DIRECTIONS FOR THIS TASK ::
Convert everything from the line containing "Image resolution: width=603" down to the end of the items below into a JSON list of strings, one string per line, leaving out blank lines. Omit the pictures from your answer.

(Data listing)
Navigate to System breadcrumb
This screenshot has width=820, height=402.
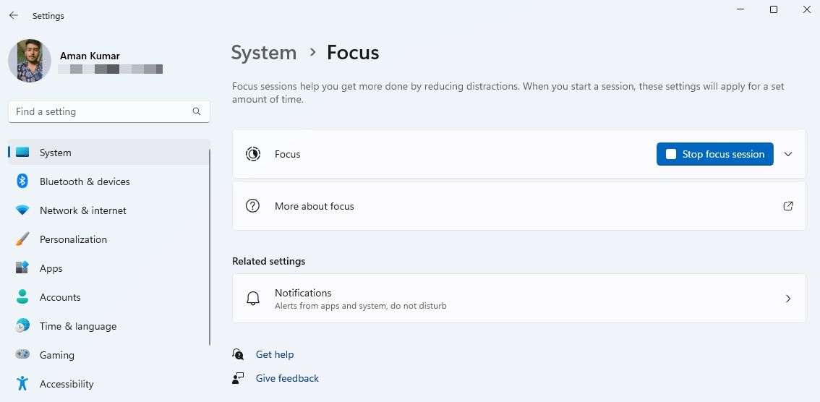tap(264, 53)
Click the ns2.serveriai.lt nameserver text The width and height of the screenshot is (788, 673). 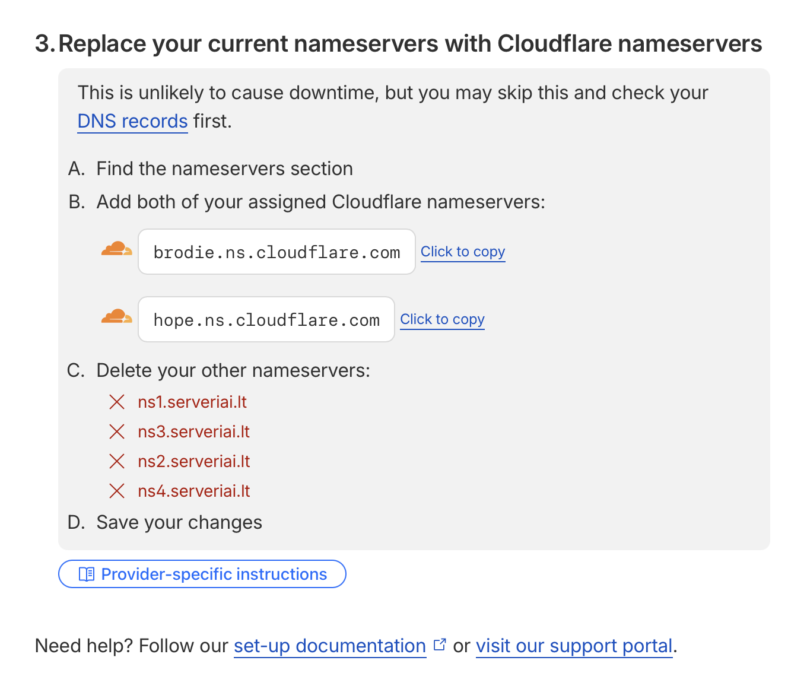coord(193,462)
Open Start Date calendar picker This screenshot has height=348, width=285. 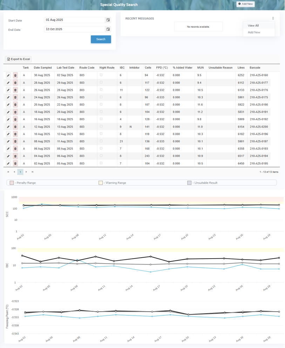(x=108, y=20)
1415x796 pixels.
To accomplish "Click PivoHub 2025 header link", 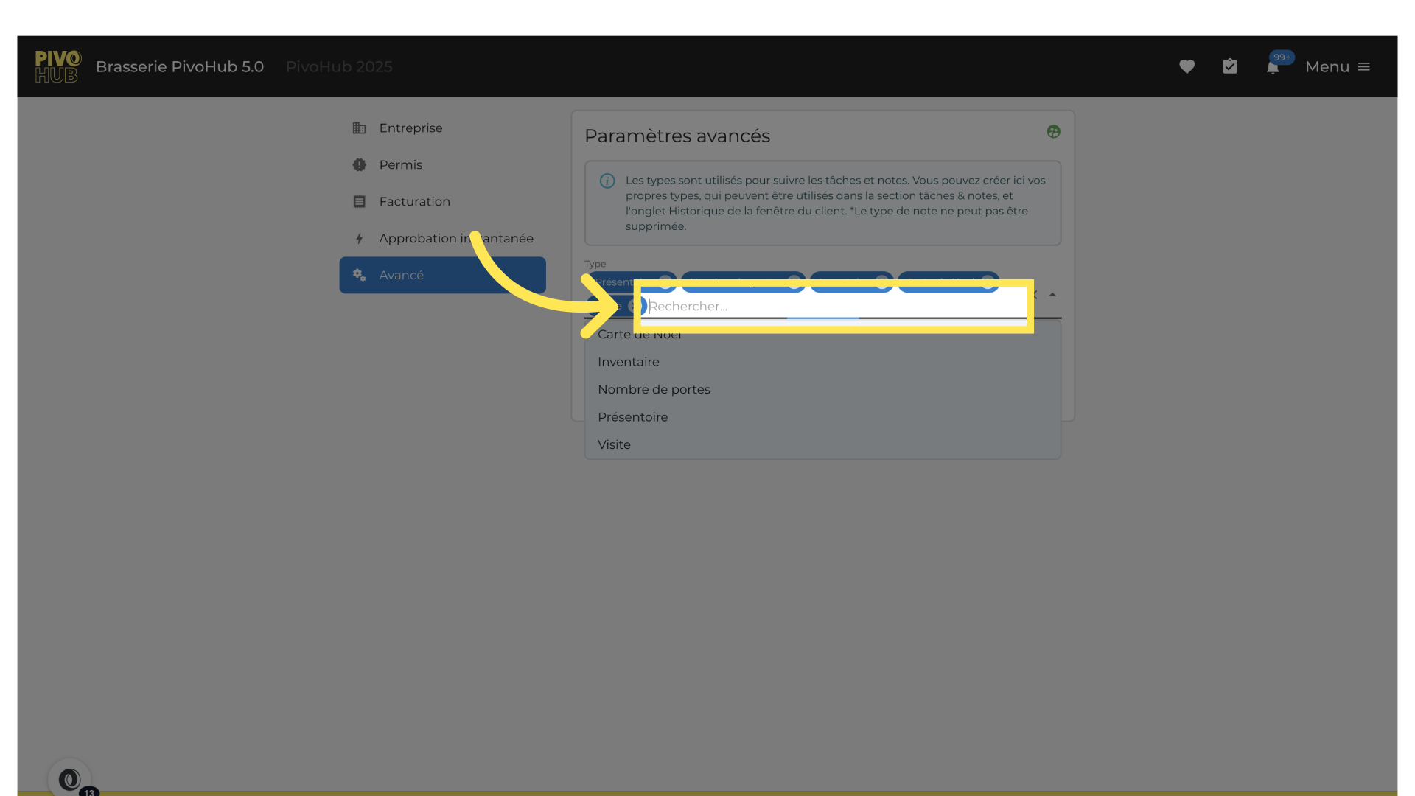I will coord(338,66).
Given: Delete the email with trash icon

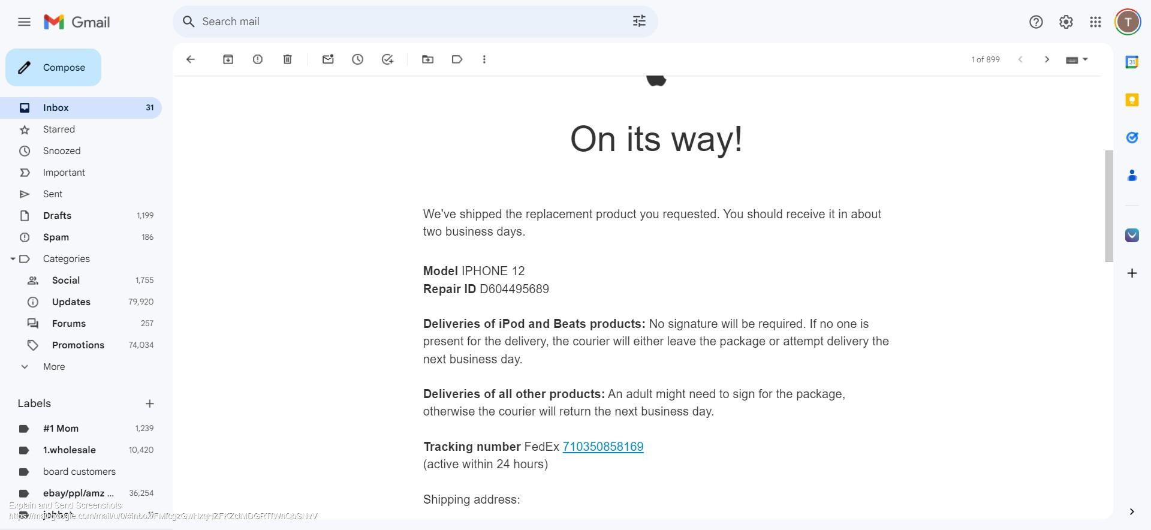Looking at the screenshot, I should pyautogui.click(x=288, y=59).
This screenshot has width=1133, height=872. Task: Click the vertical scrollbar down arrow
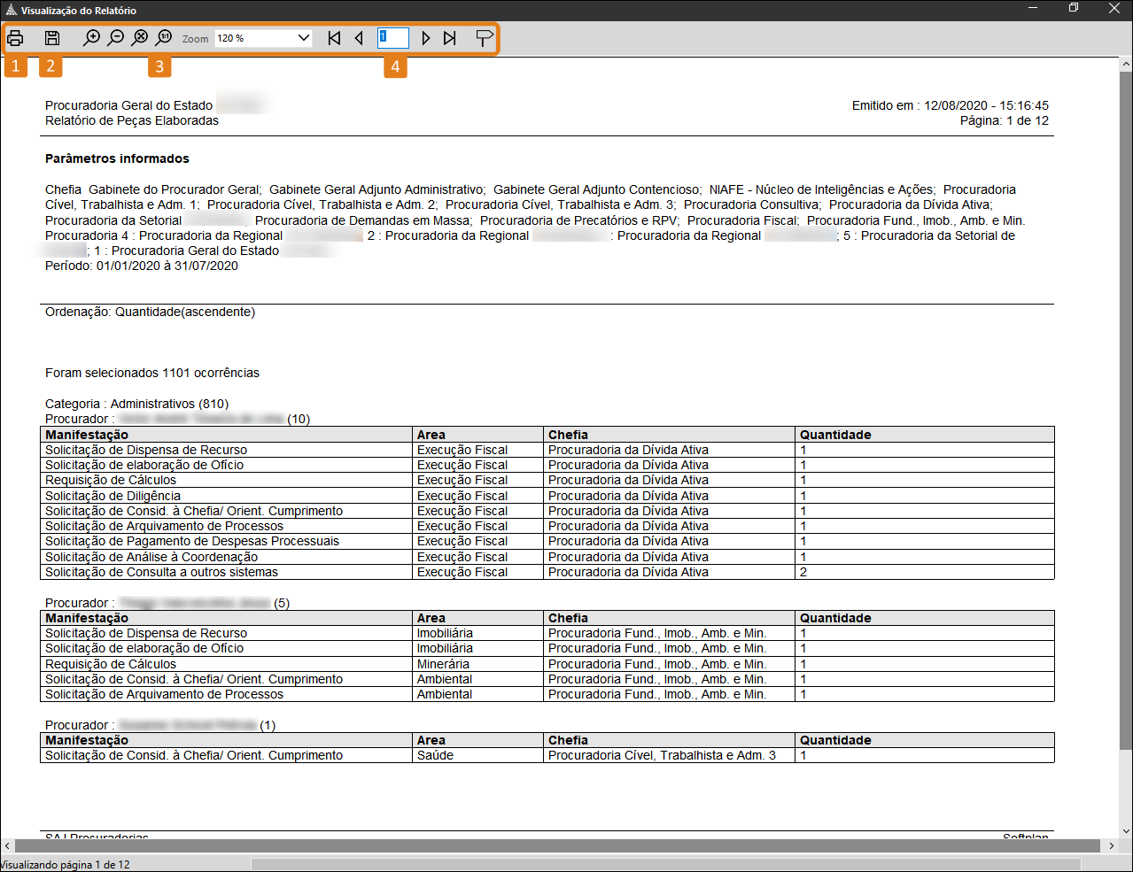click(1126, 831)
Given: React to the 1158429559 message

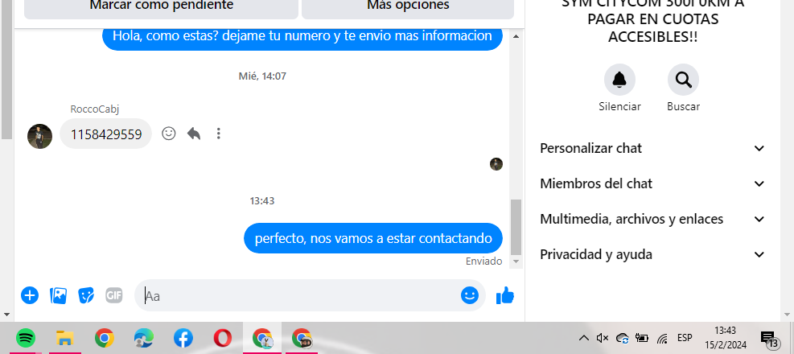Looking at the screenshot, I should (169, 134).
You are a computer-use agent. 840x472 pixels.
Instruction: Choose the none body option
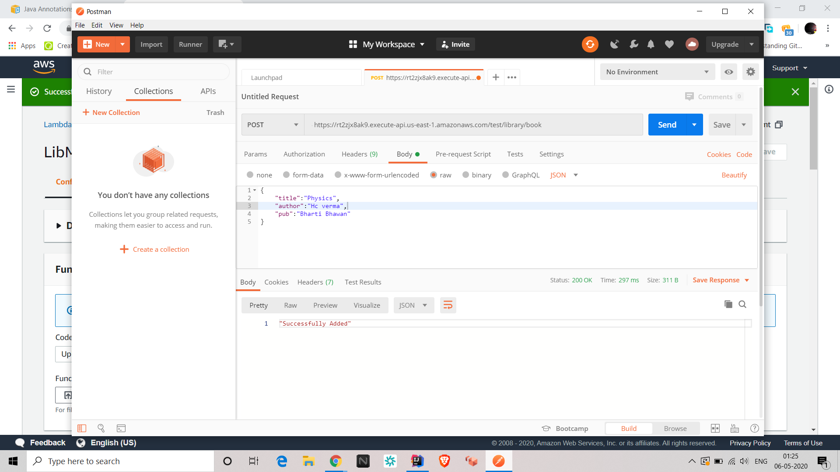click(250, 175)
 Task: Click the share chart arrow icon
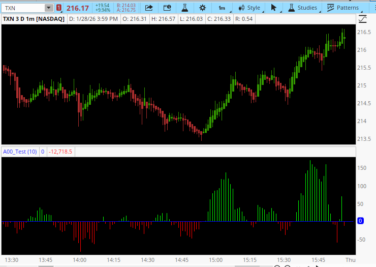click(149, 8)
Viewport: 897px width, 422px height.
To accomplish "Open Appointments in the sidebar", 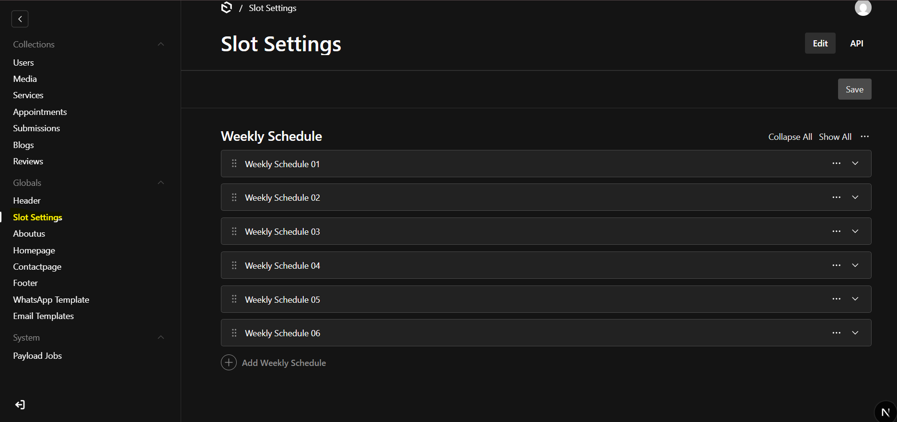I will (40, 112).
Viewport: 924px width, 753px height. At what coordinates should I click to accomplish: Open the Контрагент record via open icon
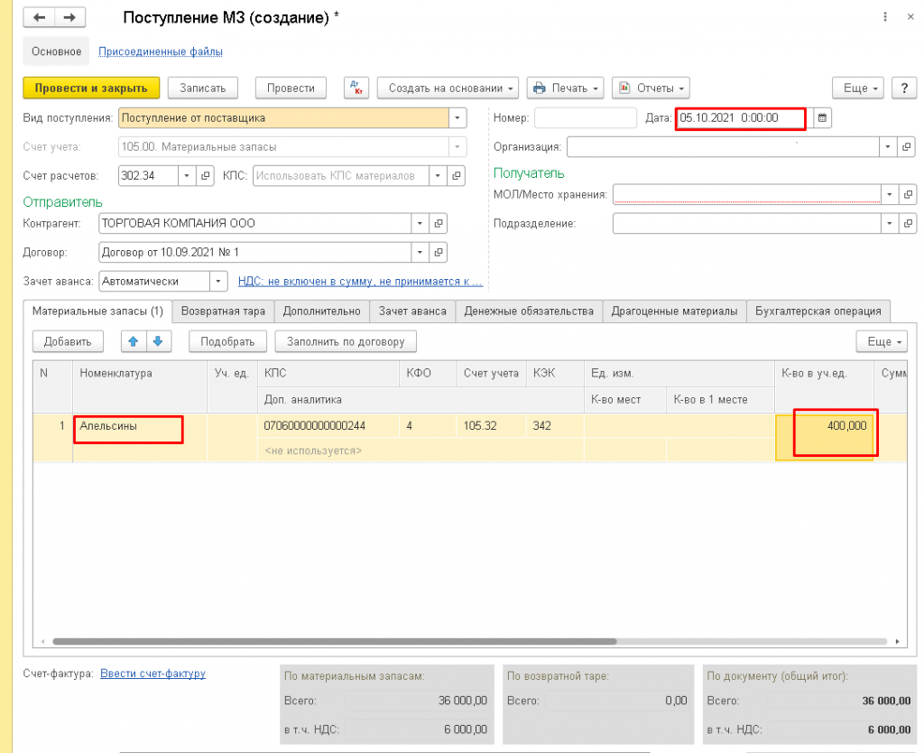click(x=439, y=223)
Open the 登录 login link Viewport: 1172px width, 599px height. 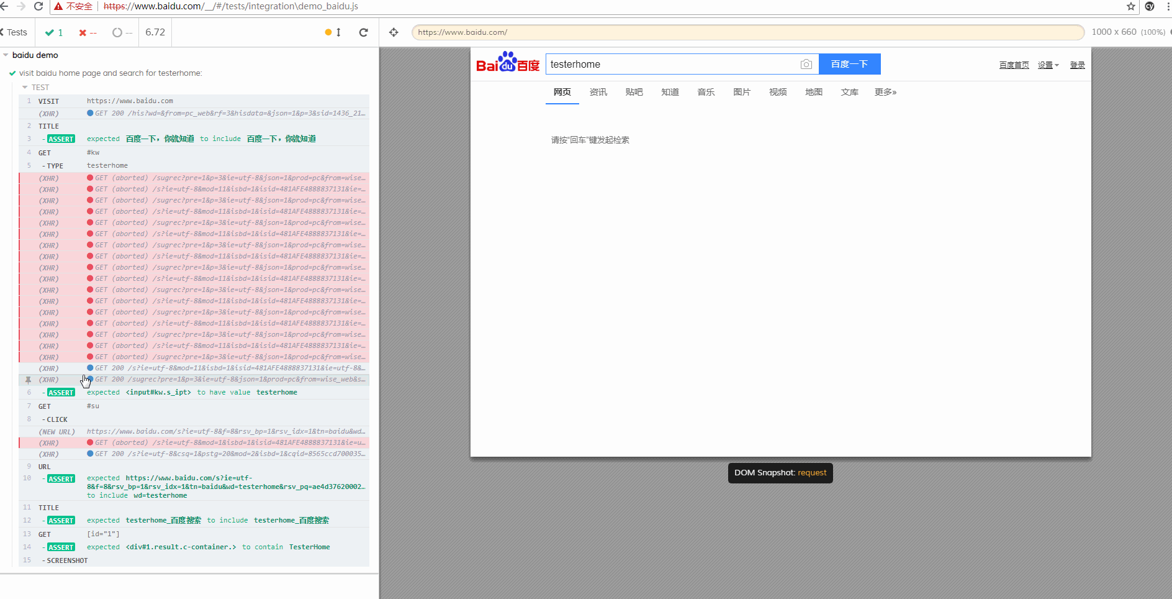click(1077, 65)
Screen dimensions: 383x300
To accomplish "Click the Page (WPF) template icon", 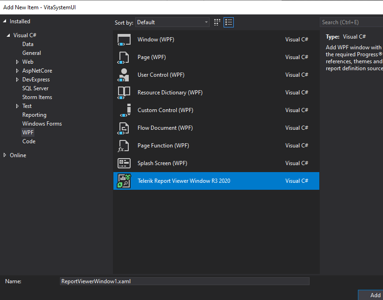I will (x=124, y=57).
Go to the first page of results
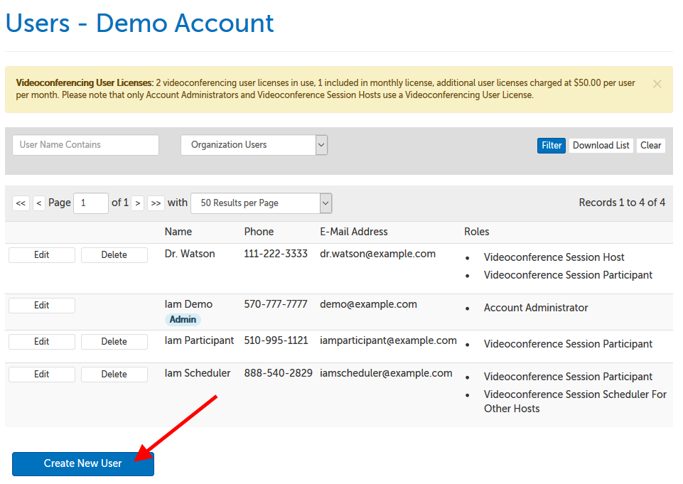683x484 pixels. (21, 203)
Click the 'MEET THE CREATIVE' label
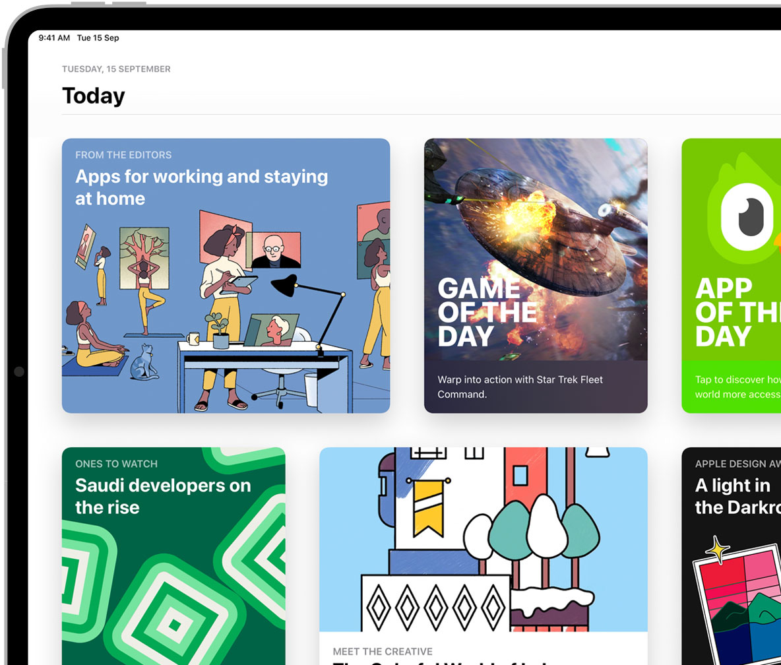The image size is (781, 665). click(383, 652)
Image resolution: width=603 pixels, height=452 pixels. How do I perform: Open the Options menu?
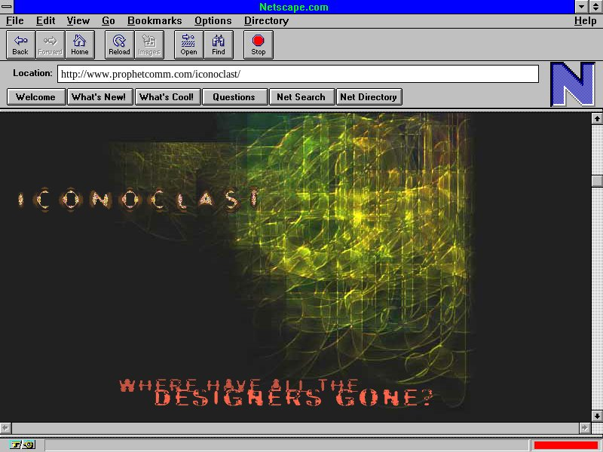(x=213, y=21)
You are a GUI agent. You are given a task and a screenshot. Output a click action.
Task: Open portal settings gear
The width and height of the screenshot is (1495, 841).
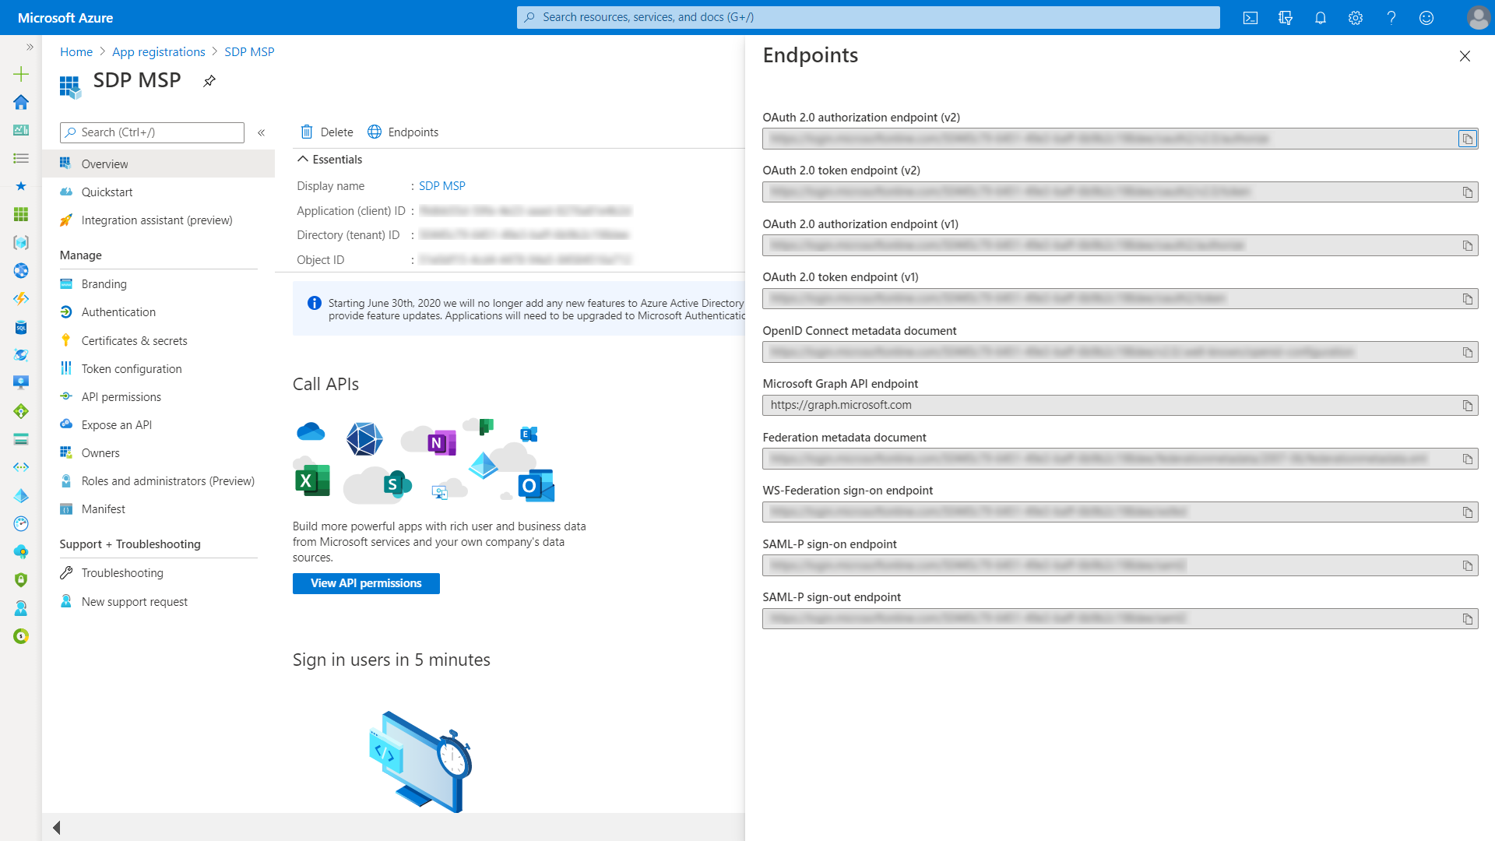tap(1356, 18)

TASK RESULT ::
[
  "Image resolution: width=603 pixels, height=452 pixels. How do I perform: Open the Options menu?",
  "(x=213, y=21)",
  "You are a GUI agent. You are given a task and a screenshot. Output a click action.",
  "Task: Open portal settings gear",
  "The width and height of the screenshot is (1495, 841).",
  "tap(1356, 18)"
]